82220 to claim otherwise. Consequently, the lands held to be accretion lands could only
benefit the Quisumbings, who own the property adjacent to the lands in controversy
(Cruz v. Court of Appeals, 216 SCRA 350 [1992]).
Petitioners in G.R. No. 82220 also assert that the principle of indefeasibility of title
should favor them as the one-year period provided for by law to impugn their title had
elapsed. They also urged that, having been granted by the state, their title is superior to
that of the Quisumbings. We hold, however, that in the light of the fraud attending the
issuance of the free patents and titles of Pablito Meneses, said assertions crumble.
Such fraud was confirmed by this Court in Meneses v. People, 153 SCRA 303 (1987)
which held the petitioners therein liable for violation of the Anti-Graft and Corrupt
Practices Act in the issuance of the same free patents and titles.
Unlike the petition in G.R. No. 82220, the petition in G.R. No. 83059 (questioning the
reduction of the damages awarded to the Quisumbings by the Court of Appeals in the
Resolution of February 23, 1988) is meritorious. The task of fixing the amount of
damages is primarily with the trial court (Air France v. Carrascoso, 18 SCRA 155
[1966]). While it is the appellate court's duty to review the same, a reduction of the
award of damages must pass the test of reasonableness. The Court of Appeals can
only modify or change the amount awarded as damages when they are palpably or
scandalously and reasonably excessive (Philippine Airlines, Inc. v. Court of Appeals,
226 SCRA 423 [1993]; Prudenciano v. Alliance Transport System, Inc., 148 SCRA 440
[1987]).
There is no justification for the radical reduction by the Court of Appeals of the damages
awarded by the trial court. Its action was premise merely on "humanitarian
considerations" and the plea of the defendants-appellants. We may agree with the Court
of Appeals in reducing the award after scrutinizing its factual findings only if such
findings are diametrically opposed to that of the trial court (Prudenciado v. Alliance
Transport System, Inc.,supra). But as it is, the Court of Appeals affirmed point by point
the factual findings if the lower court upon which the award of damages had been
based.
We, therefore, see no reason to modify the award of damages made by the trial court.

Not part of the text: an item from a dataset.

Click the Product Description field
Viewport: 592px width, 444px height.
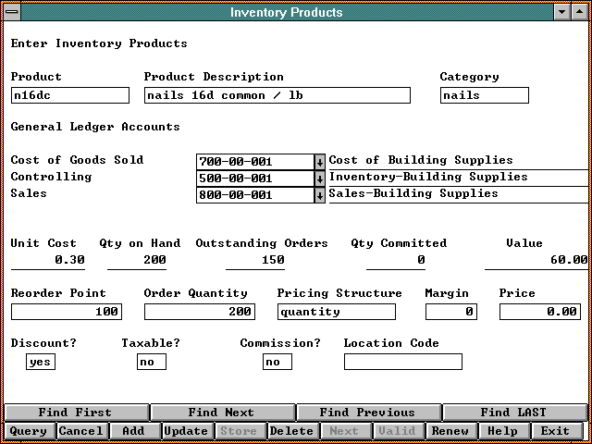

Respondent Braulio C. Darum in G.R. No. 83059 must also be solidarily liable for said
damages in his capacity as a public officer. A public official is by law not immune from
damages in his personal capacity for acts done in bad faith which, being outside the
scope of his authority, are no longer protected by the mantle of immunity for official
actions (Vidad v. RTC of Negros, Br. 42, 227 SCRA 271 [1993]).
WHEREFORE, the petition in G.R. No. 82220 is DENIED while the petition in G.R. No.
83059 is GRANTED. The Decision dated August 31, 1987 of the Court of Appeals is
AFFIRMED while its Resolution of February 23, 1988 insofar as it reduces the amount
of damages awarded to the Quisumbing family is SET ASIDE. Costs against petitioners
in G.R. No. 82220 and respondent Braulio Darum in G.R. No. 83059.